### What is needed
Please filter the data below down to the lines holding the string "computer".

####################

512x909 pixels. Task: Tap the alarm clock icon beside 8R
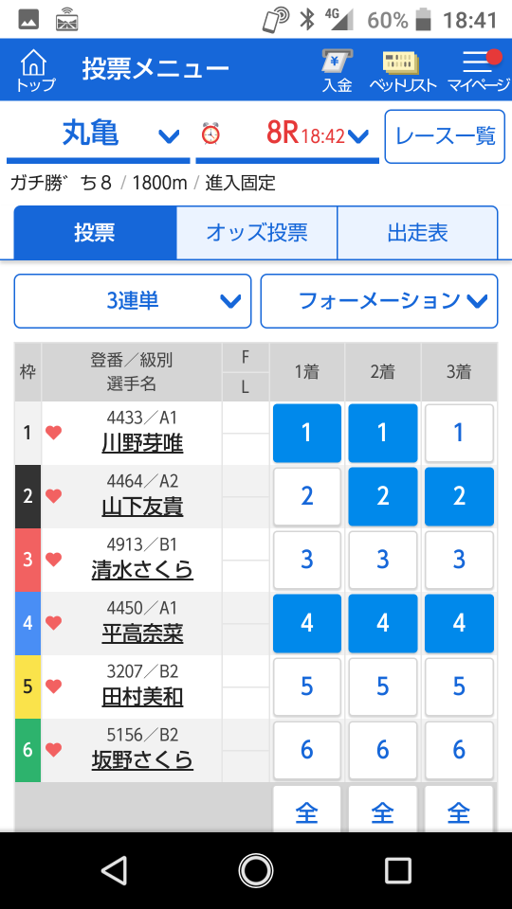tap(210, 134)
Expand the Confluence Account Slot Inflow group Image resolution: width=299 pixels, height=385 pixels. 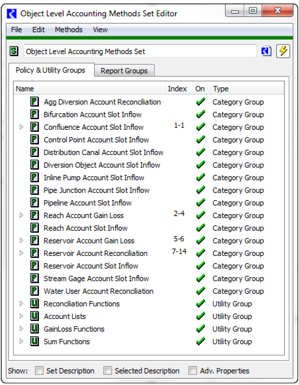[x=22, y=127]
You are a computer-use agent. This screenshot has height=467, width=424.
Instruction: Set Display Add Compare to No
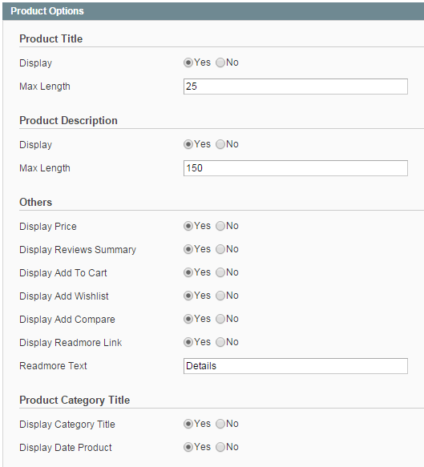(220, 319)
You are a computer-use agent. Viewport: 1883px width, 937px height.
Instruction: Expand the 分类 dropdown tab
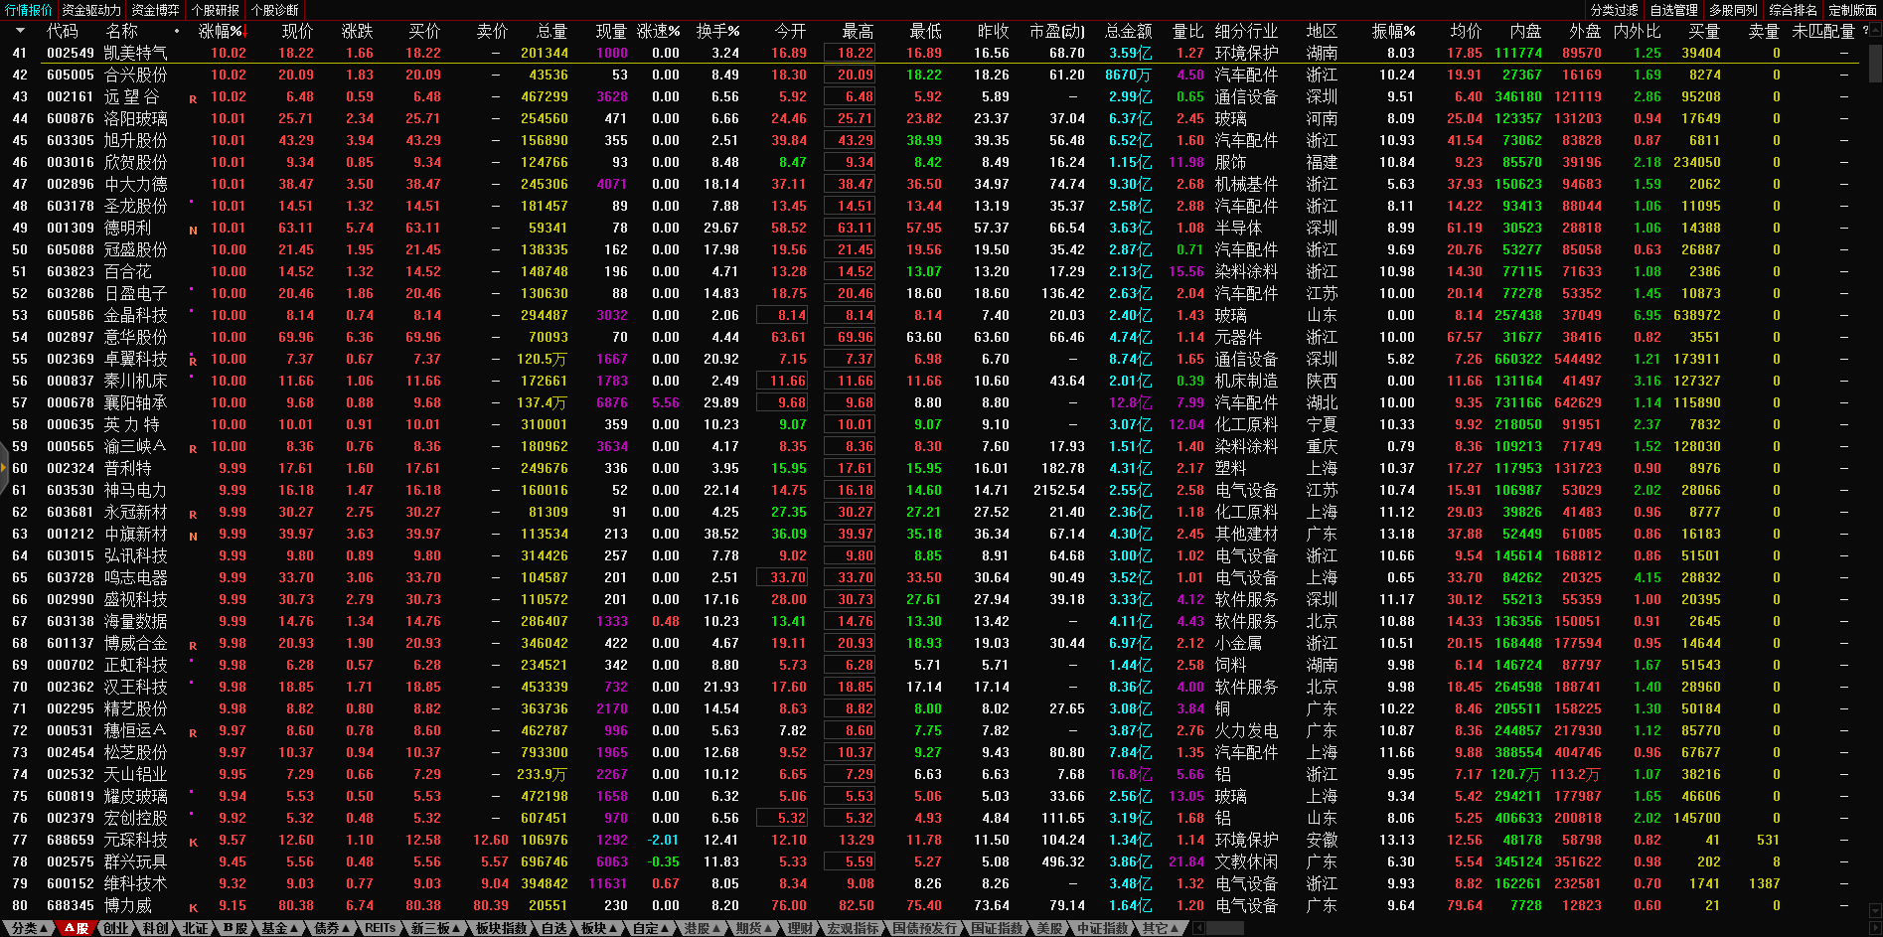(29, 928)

####################

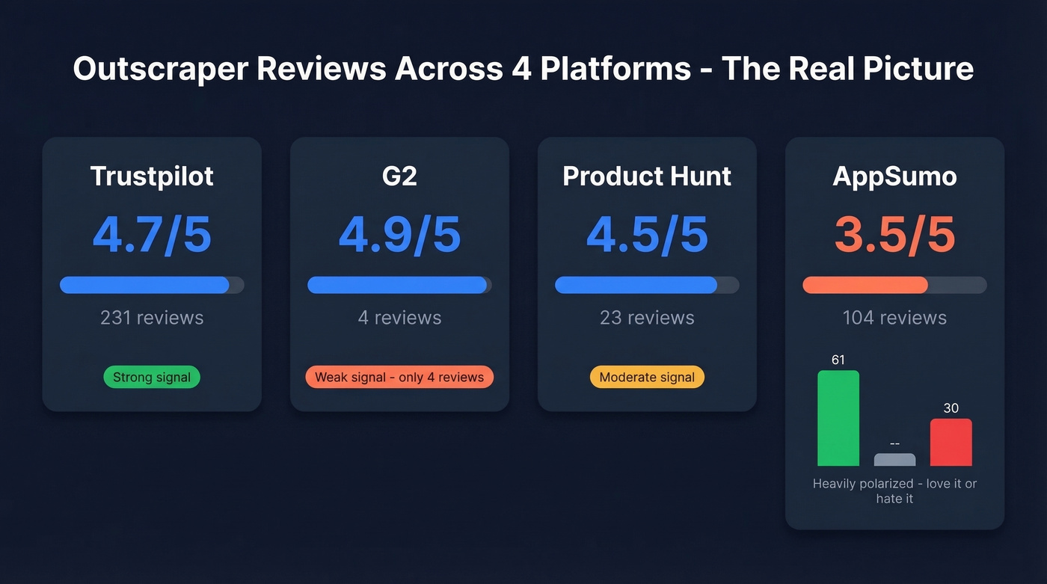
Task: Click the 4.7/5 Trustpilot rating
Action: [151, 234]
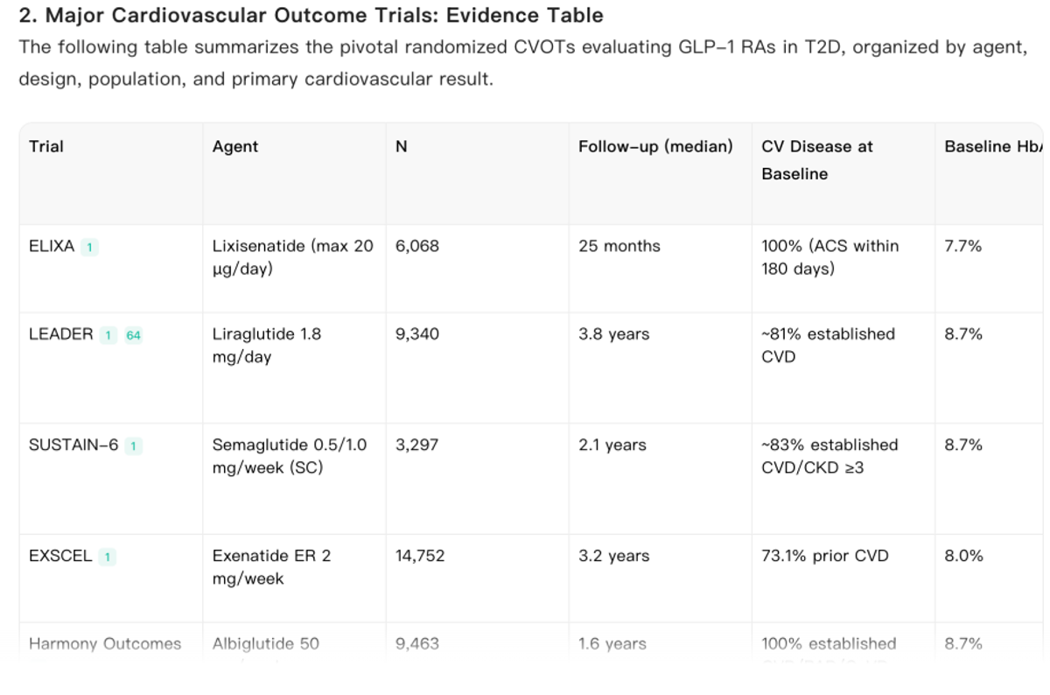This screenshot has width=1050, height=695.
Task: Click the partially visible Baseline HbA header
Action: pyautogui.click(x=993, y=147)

####################

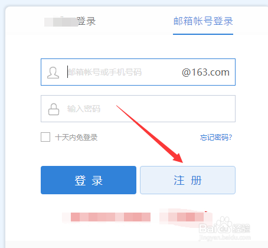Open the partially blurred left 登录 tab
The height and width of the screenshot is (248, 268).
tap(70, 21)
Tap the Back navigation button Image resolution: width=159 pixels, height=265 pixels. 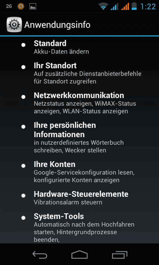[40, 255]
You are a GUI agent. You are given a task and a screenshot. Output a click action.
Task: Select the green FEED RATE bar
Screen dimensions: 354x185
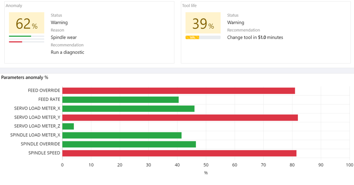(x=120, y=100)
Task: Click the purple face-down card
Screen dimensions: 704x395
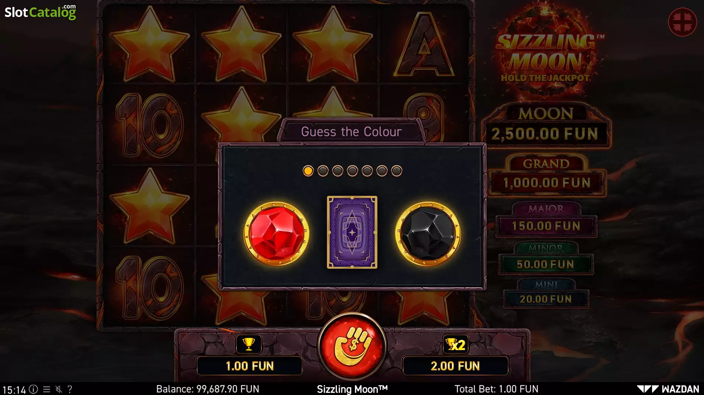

####################

### Written answer
You are a computer-use agent. This screenshot has height=467, width=424.
You are a computer-use agent. Viewport: 1883px width, 937px height.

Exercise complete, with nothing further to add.